__Your task__
Print the entries exactly; skip the pictures.
[[ Record set, beginning ]]
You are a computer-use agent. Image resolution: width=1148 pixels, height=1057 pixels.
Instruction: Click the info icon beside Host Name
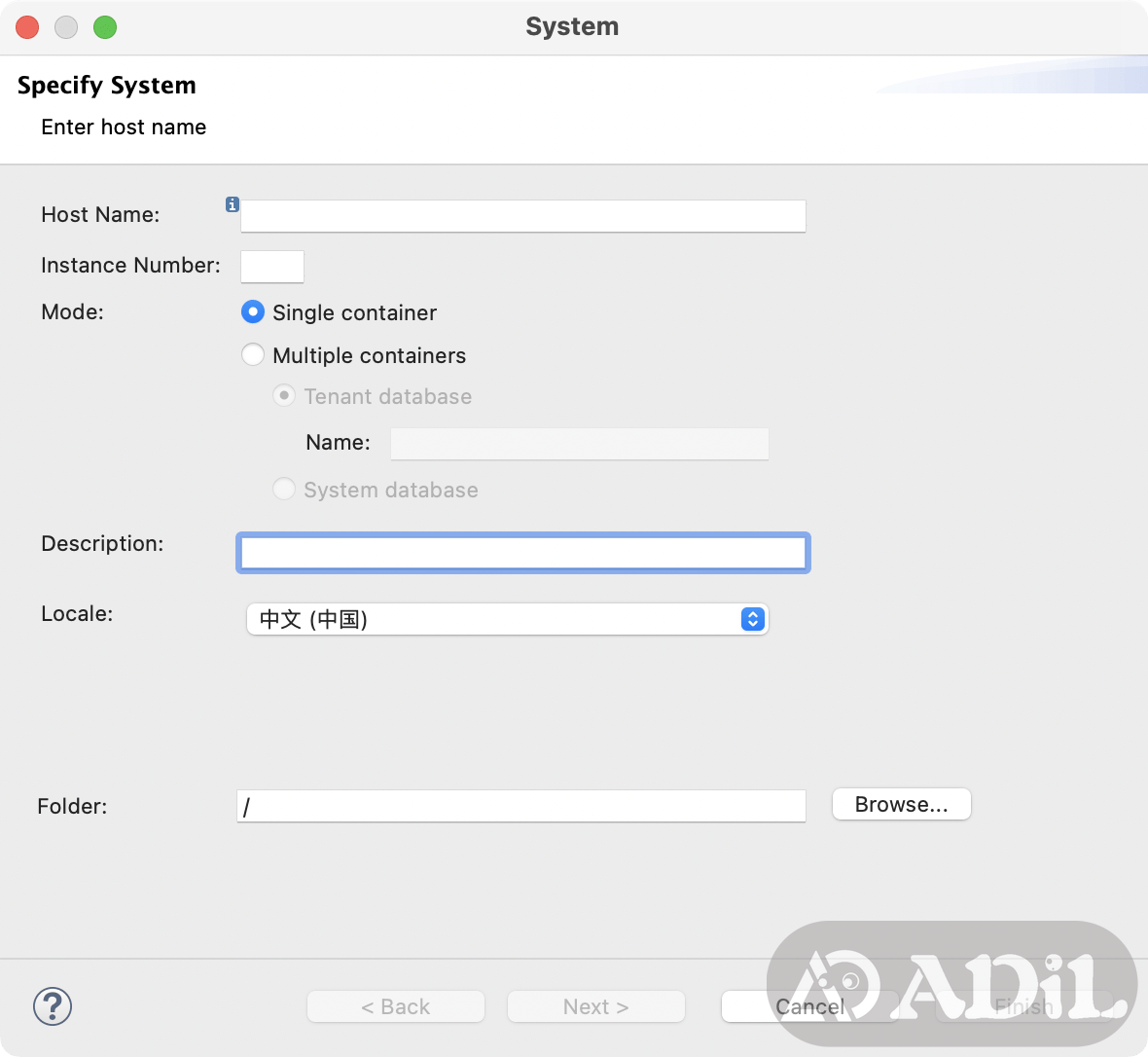pos(233,204)
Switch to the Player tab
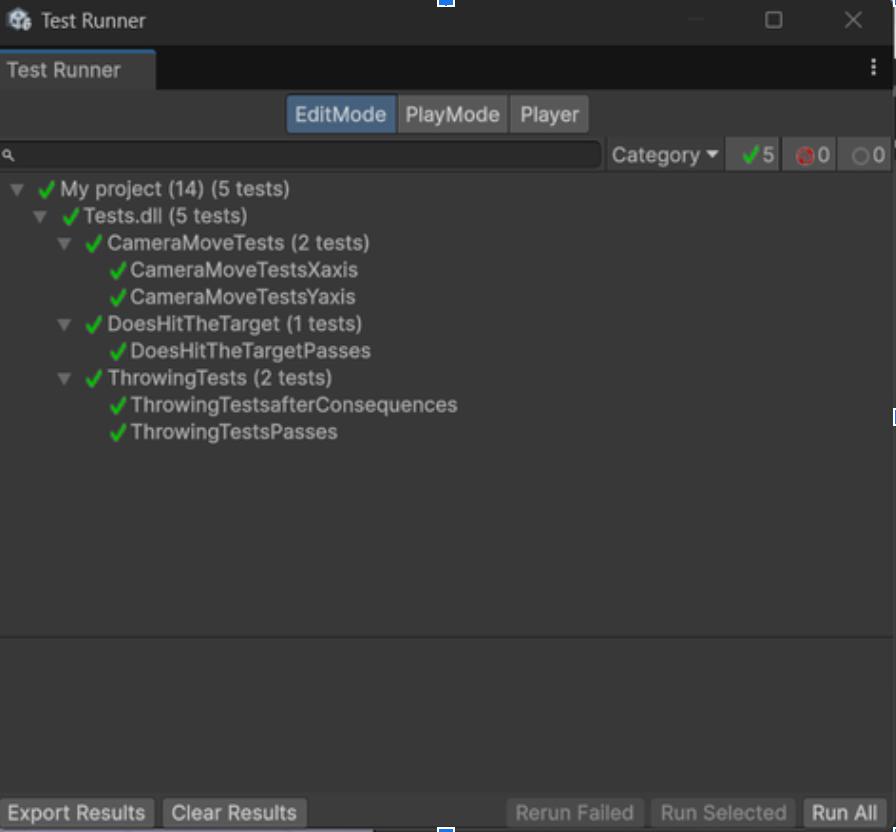Screen dimensions: 896x832 coord(549,114)
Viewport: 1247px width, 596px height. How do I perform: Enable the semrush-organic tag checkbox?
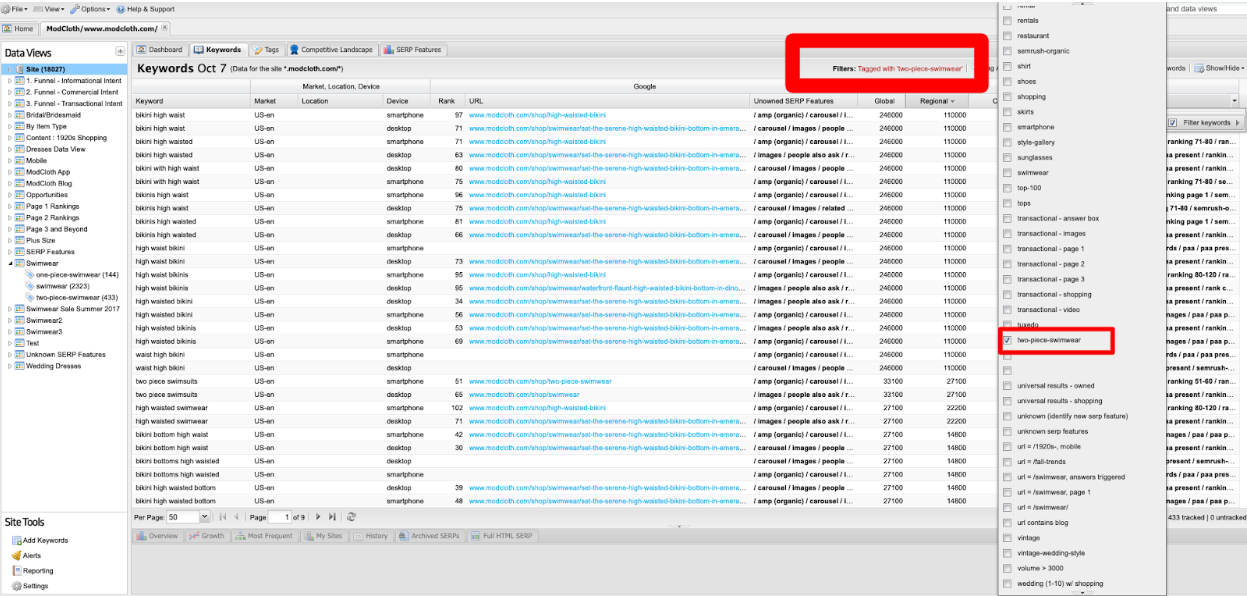tap(1006, 51)
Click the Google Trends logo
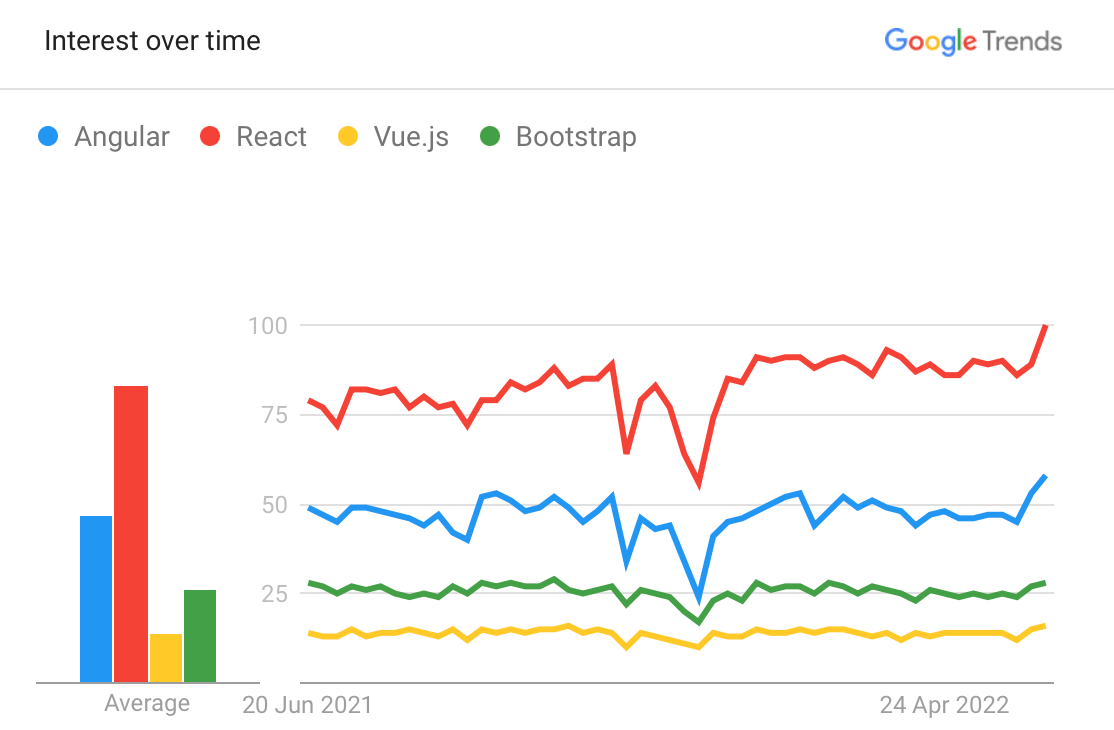The width and height of the screenshot is (1114, 730). tap(972, 42)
[[ Record set, end ]]
__Result for this exercise__
You are a computer-use agent. Image resolution: width=1148 pixels, height=1057 pixels.
Instruction: Click the info icon beside Host Name
pos(233,204)
Switch to the Player tab
Screen dimensions: 896x832 coord(549,114)
Viewport: 1247px width, 596px height. How do I perform: Enable the semrush-organic tag checkbox?
tap(1006, 51)
Click the Google Trends logo
The width and height of the screenshot is (1114, 730). tap(972, 42)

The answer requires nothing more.